### Exercise instructions
Copy the material word for word, from its first line through the line containing "(992, 542).", both included.

### Supplied entries
===

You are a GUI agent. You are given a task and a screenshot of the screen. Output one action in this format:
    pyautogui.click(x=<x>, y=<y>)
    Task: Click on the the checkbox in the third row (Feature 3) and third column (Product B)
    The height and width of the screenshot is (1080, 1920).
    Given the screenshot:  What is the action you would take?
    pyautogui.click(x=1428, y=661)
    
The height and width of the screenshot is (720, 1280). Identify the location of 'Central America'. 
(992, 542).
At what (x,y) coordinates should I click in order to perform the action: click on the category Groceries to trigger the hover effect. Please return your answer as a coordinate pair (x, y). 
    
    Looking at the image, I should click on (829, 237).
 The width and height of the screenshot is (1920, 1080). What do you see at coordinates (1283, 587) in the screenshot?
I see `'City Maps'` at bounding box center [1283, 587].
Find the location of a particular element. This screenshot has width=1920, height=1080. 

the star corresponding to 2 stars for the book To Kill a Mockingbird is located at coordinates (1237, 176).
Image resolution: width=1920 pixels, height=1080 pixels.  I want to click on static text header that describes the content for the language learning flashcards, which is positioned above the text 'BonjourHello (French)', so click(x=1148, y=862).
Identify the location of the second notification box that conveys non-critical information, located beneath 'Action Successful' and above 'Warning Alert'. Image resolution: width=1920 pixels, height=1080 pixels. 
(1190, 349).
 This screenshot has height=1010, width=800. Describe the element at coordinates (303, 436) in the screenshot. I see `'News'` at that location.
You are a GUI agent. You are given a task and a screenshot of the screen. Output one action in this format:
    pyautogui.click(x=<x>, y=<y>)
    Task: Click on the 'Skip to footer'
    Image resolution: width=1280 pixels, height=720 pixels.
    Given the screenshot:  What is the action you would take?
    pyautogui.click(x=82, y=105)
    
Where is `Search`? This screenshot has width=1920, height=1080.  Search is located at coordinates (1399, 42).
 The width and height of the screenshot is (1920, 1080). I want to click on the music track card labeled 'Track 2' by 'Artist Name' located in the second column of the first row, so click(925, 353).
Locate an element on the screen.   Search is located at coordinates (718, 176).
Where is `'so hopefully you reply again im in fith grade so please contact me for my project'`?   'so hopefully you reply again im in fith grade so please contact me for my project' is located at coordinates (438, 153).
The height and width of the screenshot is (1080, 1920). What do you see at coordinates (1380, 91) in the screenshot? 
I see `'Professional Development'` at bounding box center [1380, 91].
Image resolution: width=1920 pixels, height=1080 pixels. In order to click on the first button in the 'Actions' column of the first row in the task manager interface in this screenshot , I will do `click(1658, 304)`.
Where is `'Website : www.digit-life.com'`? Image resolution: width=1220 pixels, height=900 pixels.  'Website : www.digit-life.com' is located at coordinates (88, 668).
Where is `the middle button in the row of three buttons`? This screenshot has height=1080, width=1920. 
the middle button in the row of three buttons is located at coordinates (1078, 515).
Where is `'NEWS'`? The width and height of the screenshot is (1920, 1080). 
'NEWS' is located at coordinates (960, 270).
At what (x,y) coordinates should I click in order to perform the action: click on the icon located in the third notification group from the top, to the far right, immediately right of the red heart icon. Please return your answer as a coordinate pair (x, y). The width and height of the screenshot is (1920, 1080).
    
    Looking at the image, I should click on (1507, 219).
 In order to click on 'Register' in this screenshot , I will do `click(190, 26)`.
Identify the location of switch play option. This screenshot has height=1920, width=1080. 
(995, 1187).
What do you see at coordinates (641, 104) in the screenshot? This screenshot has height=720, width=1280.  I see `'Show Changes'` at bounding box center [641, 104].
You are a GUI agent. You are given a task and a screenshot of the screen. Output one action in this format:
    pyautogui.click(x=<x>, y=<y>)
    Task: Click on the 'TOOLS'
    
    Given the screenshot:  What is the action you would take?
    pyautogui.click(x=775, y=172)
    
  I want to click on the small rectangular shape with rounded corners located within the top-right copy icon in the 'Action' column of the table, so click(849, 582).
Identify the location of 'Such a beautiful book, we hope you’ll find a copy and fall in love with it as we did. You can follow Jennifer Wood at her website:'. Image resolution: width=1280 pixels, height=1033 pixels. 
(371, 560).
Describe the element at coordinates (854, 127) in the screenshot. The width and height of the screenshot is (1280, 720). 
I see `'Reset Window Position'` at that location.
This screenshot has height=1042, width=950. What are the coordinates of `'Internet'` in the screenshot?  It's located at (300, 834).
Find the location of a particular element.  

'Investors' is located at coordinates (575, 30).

===

### Exercise result
You are a GUI agent. You are given a task and a screenshot of the screen. Output one action in this format:
    pyautogui.click(x=<x>, y=<y>)
    Task: Click on the the checkbox in the third row (Feature 3) and third column (Product B)
    The height and width of the screenshot is (1080, 1920).
    Given the screenshot:  What is the action you would take?
    pyautogui.click(x=1428, y=661)
    
The height and width of the screenshot is (720, 1280). Identify the location of 'Central America'. 
(992, 542).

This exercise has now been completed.